Sicuramente c’è del vero nell’affermare che una comunicazione distorta possa creare allarmismo o, peggio, in menti deboli favorire comportamenti violenti verso una comunità intera per l’incapacità di saper distinguere il reo dalla maggioranza delle persone perbene, che sono la maggioranza della comunità interessata. Ma anche l’opposto, e cioè non fornire una comunicazione chiara su un fenomeno che sia terrorismo o l’immigrazione determina una duplice responsabilità: la prima è quella che non si permette di capire il problema per poterlo affrontare, la seconda responsabilità sta nel determinare una rottura pericolosa tra i cittadini e le istituzioni, favorendo una percezione di abbandono dello Stato verso di loro e dunque si possono determinare forme di intolleranza fai-da-te. In poche parole, la cura che si pretende in modo elitario e totalitario di praticare al popolo, determina l’opposto di ciò che si vorrebbe realizzare.

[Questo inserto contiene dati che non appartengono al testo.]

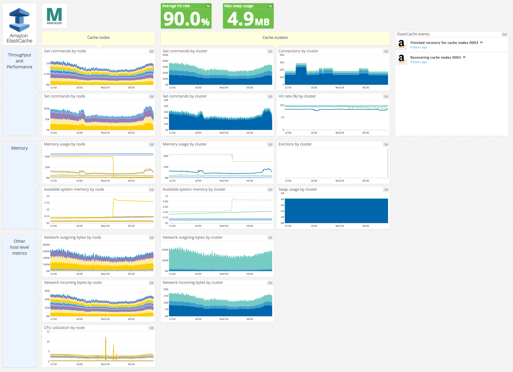Viewport: 513px width, 372px height.
Task: Open options icon next to Finished recovery for cache nodes 0003
Action: click(481, 42)
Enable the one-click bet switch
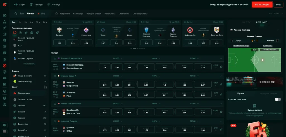 [278, 99]
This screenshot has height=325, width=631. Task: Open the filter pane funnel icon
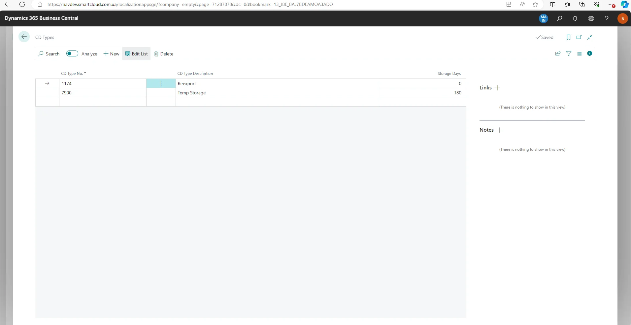click(x=569, y=53)
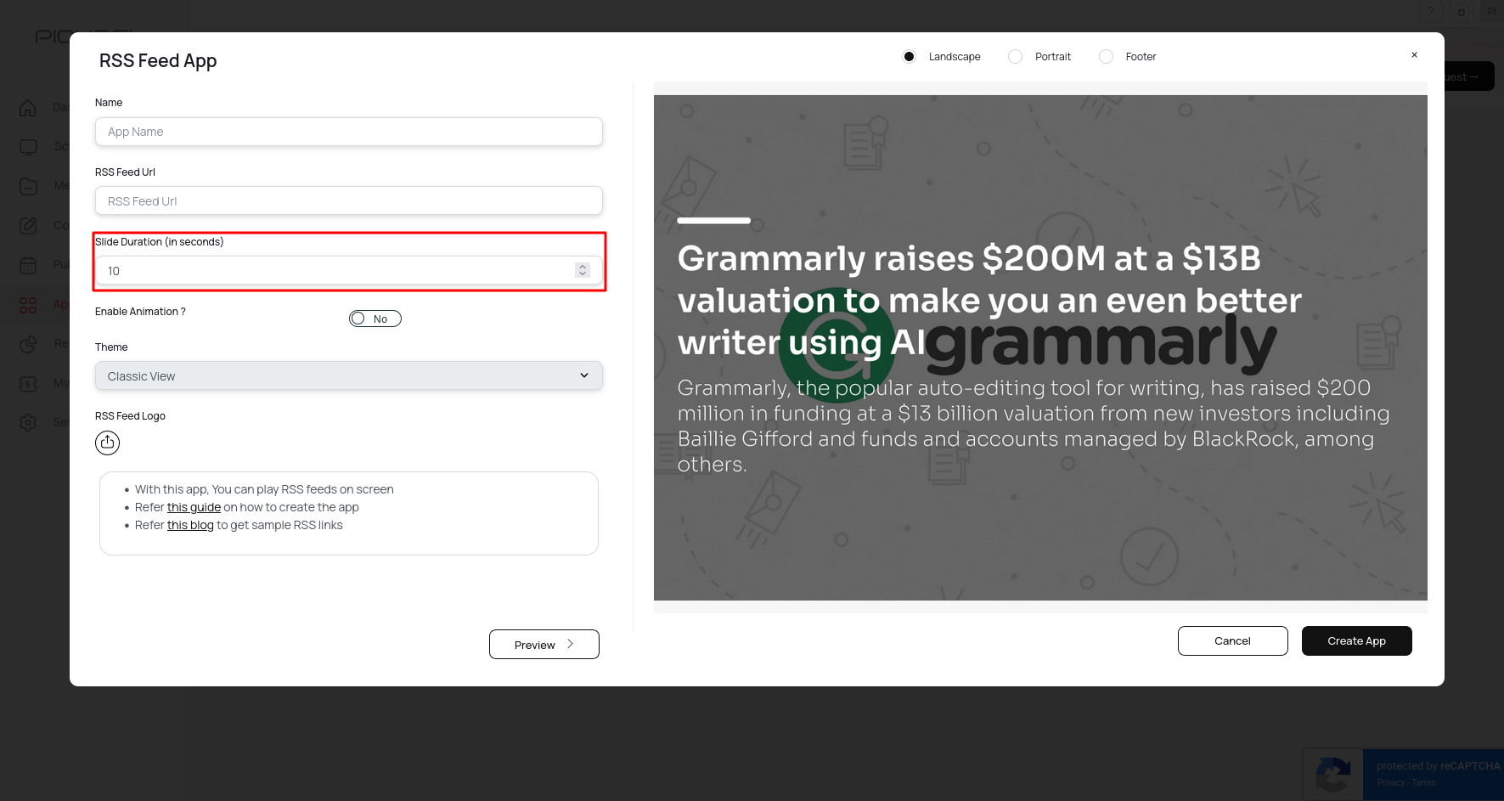Select the Footer layout radio button
The height and width of the screenshot is (801, 1504).
pos(1106,57)
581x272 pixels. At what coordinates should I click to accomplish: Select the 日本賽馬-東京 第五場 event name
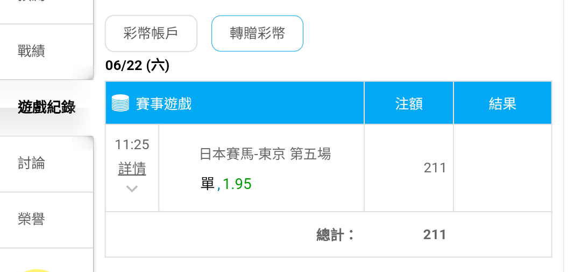265,154
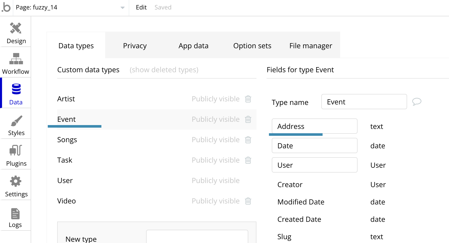Open the Plugins section
449x243 pixels.
coord(16,155)
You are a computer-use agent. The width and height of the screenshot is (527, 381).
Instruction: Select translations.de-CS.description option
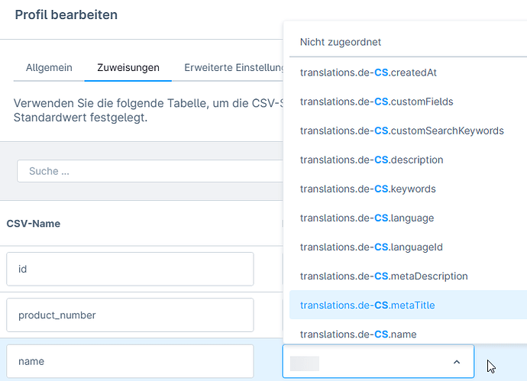coord(371,160)
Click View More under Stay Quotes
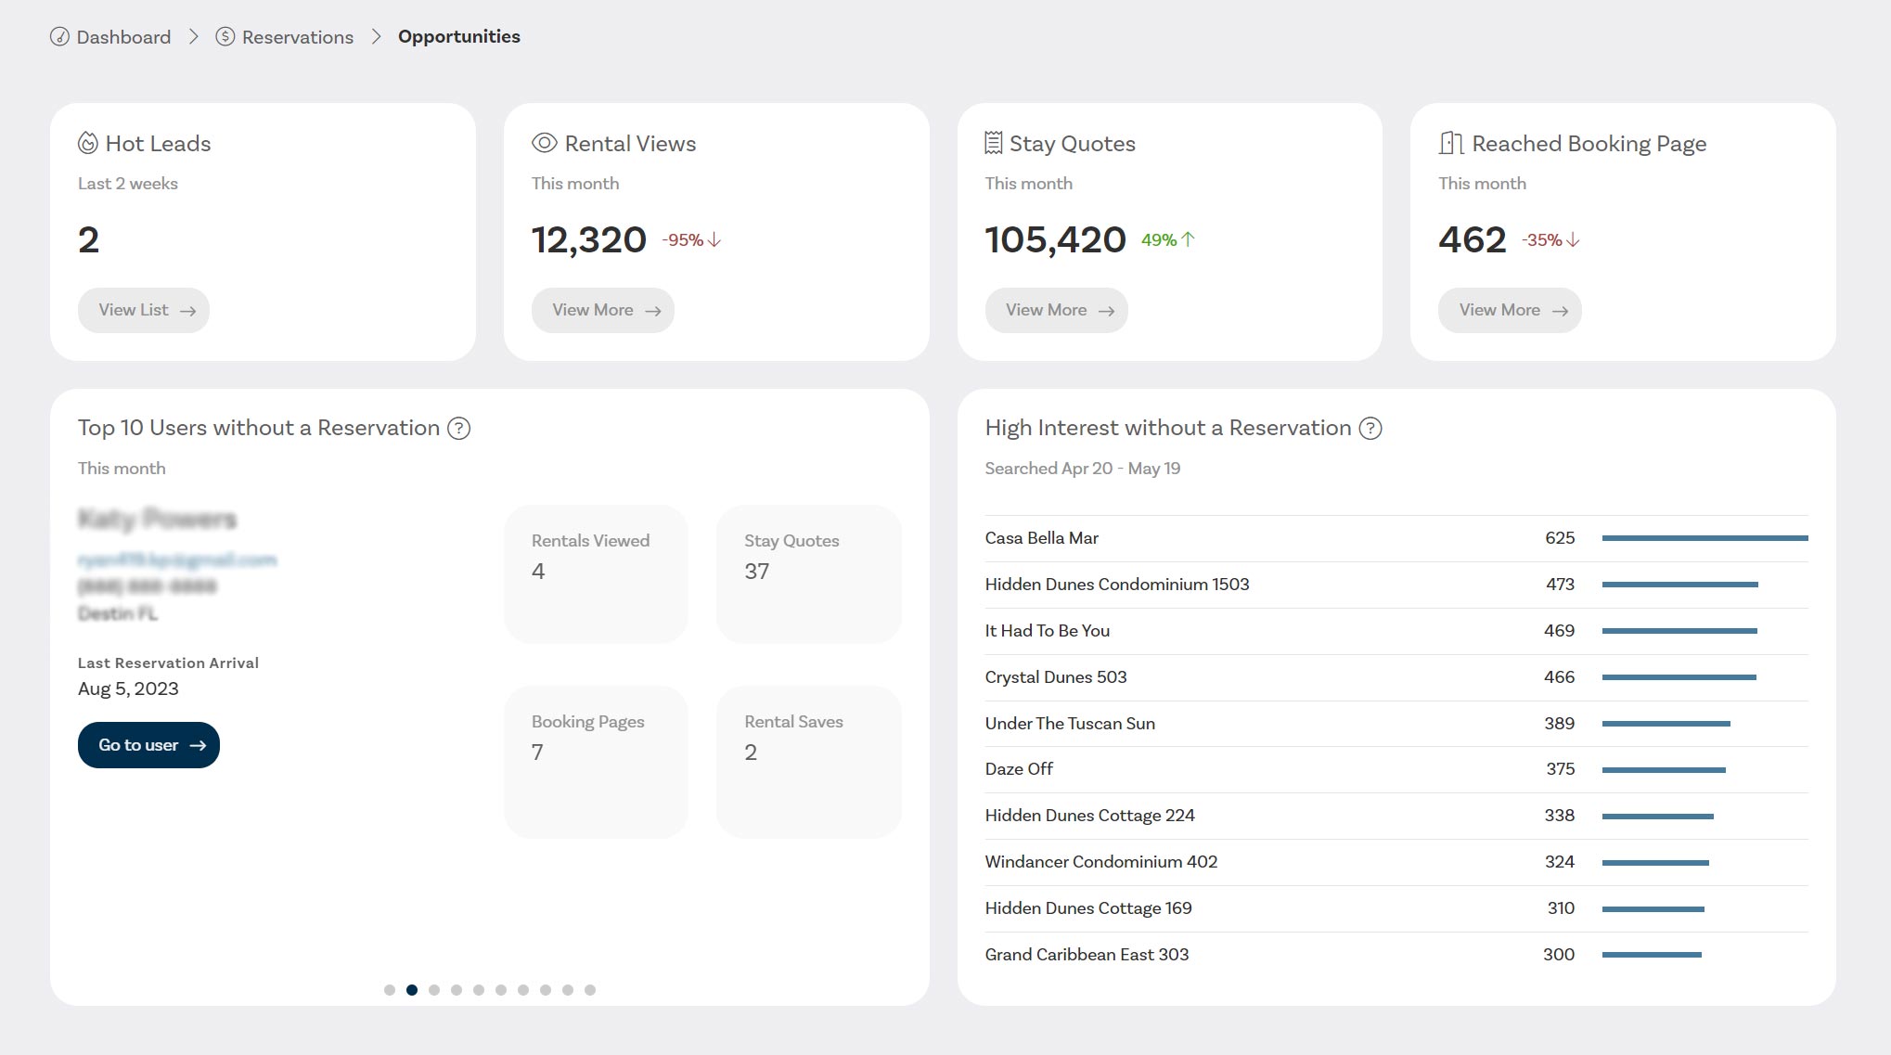The height and width of the screenshot is (1055, 1891). [1056, 310]
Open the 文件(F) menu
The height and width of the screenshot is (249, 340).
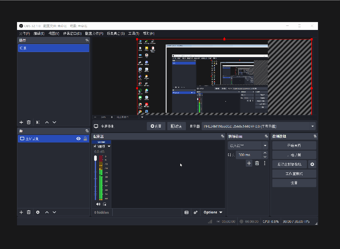point(25,33)
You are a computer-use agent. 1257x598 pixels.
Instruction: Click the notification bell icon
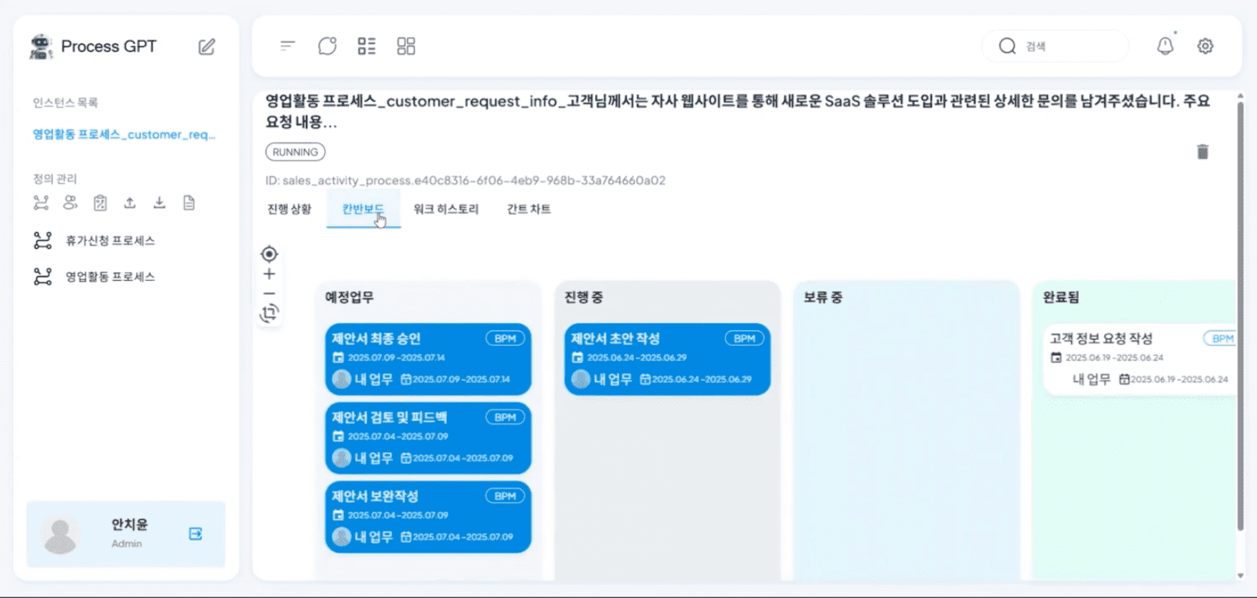1165,46
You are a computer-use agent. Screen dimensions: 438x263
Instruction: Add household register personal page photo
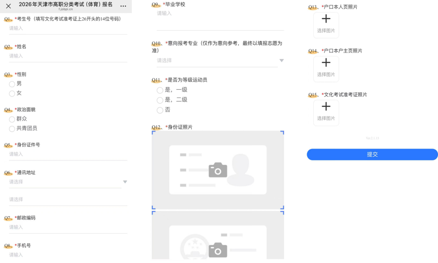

Dal sito leggiamo: “Sappiamo che rifugiato o migrante è la formula da scrivere, ma la gente su Google cerca clandestino e allora nei nostri articoli sul web dobbiamo usare quello”. Spesso alcuni giornalisti sollevano questa obiezione di fronte a chi invita a usare almeno nell’informazione un linguaggio appropriato per parlare di immigrazione”. Vorrei far notare che il termine immigrazione in lingua italiana è il trasferimento permanente o temporaneo di singoli individui o di gruppi di persone in un Paese o luogo diverso da quello di origine. Il fenomeno è l’opposto dell’emigrazione.

Dunque, escludendo coloro che arrivano in Italia per turismo il termine racchiude più situazioni: coloro che arrivano per lavoro per vie legali (tramite consolato), coloro che arrivano per vie illegali e cioè clandestini, coloro che fuggono da Paesi in guerra o vittime di discriminazioni e cioè rifugiati. La Convenzione di Ginevra ci obbliga ad accogliere i rifugiati, mentre per coloro che vengono nel nostro Paese per motivi economici non esiste nessun obbligo all’accoglienza.

Ci sono alcune visioni ideologiche del fenomeno: alcuni pensano che è un processo naturale e inarrestabile a cui bisogna rassegnarsi, altri con una visione apocalittica pensano che sia giusto accoglierli perché abbiamo depredato i loro Paesi nell’era coloniale; altri ancora pensano di un mondo senza frontiere dove ognuno è libero di andare dove gli pare e le nazioni sono solo il simbolo oppressivo del Novecento che tanti lutti e diseguaglianze ha creato. Per ultima, ma non per importanza, c’è una visione universalistica dell’accoglienza tipica della cultura cattolica nei confronti del migrante. Altro aspetto che volutamente non affronto è quello degli interessi economici deprecabili che sta emergendo da alcune inchieste nella gestione del fenomeno. Queste visioni del fenomeno migratorio interagiscono sul come gestire l’accoglienza: integrazione, assimilazione, multiculturalismo, relativismo culturale, etc..

Una maggioranza silenziosa pensa che gli immigrati devono rispettare le nostre regole e leggi ed essere trattati come gli italiani senza privilegi o sconti dovuti alla loro etnia o religione, ma è silente per paura di essere tacciata come xenofoba o razzista. Non si nota inoltre che è l’incapacità dello Stato a gestire il fenomeno che genera forme di rabbia sociale, nei cittadini prima di tutto, nei confronti dello stesso Stato. Questo buonismo mediatico-culturale ha la responsabilità di disorientare e indebolire le capacità di analisi nel confronto del fenomeno migratorio cercando di manipolare la realtà; il tutto avviene con lo stesso meccanismo dell’ideologia comunista oggi sostituita dall’ideologia del relativismo culturale. Si è passati con grande disinvoltura dalla cultura dell’assoluto a quella del relativo, che sono la stessa medaglia del pensiero autoritario, in quanto l’indifferenza valoriale, insita in questa visione del relativismo, è la condizione per affermare l’emergere del bisogno autoritario.